DESCRIPTION OF THE PRIOR ART
Since the nonwovens made of heat-adhesive conjugate fibers of polyolefin have preferable characteristics such as soft feel and high strength, they are used as sanitary materials such as napkins and diapers. There are two heat-treatment methods for obtaining the nonwovens from the heat-adhesive conjugate fiber, namely, a hot-air adhering method using a suction band dryer or a suction drum dryer, and a hot-press method using a heating roll and the like. In these methods, the nonwovens for the sanitary materials having high strength are obtained by treating at a relatively high temperature to achieve a rapid production speed. However, increasing speed of heat-treatment to aim a rapid production of nonwovens makes the strength of nonwovens lower. On the other hand, the heat-treatment at a high temperature and at a high pressure to obtain nonwovens of high strength make the feel of the nonwovens hard, even though the strength was increased.

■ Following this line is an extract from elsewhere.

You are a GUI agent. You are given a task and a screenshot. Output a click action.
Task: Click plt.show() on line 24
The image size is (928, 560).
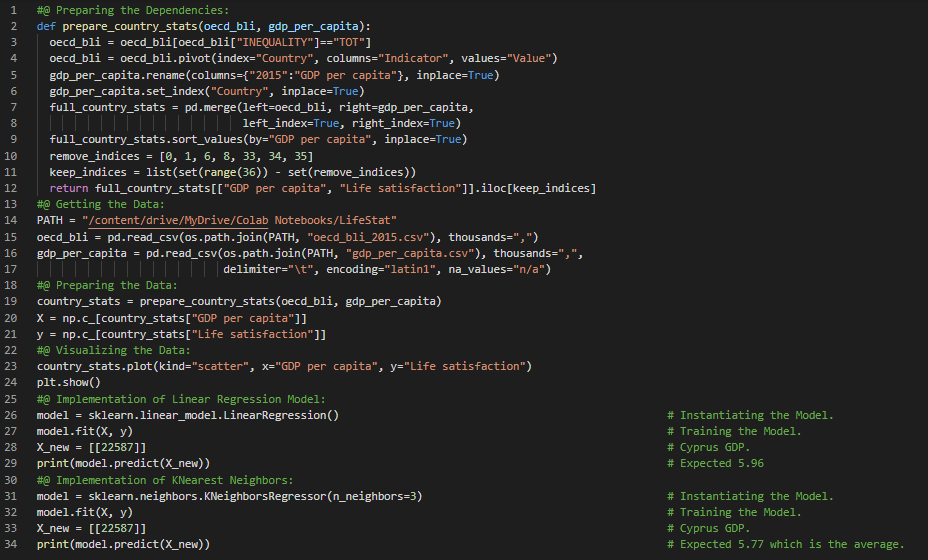pyautogui.click(x=69, y=382)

There are well-known (sheath/core) conjugate fibers of polyolefin, for example such a conjugate fiber of high-density polyethylene/polypropylene (abbreviated as HDPE/PP hereinafter), a conjugate fiber of high-density polyethylene/polyester (abbreviated as HDPE/PET hereinafter) and a fiber having a sheath component of propylene copolymer and a core component of polypropylene which is eccentrically positioned in the sheath (Japanese Patent Publication No. 55-26203, and Japanese Patent Application Laid-Open Nos. 2-91217 and 2-191720). A fiber comprising low-density polyethylene and low molecular weight polyethylene is known as a heat-adhesive non-conjugate fiber of polyolefin, (Japanese Patent Application Laid-Open No. 63-165511).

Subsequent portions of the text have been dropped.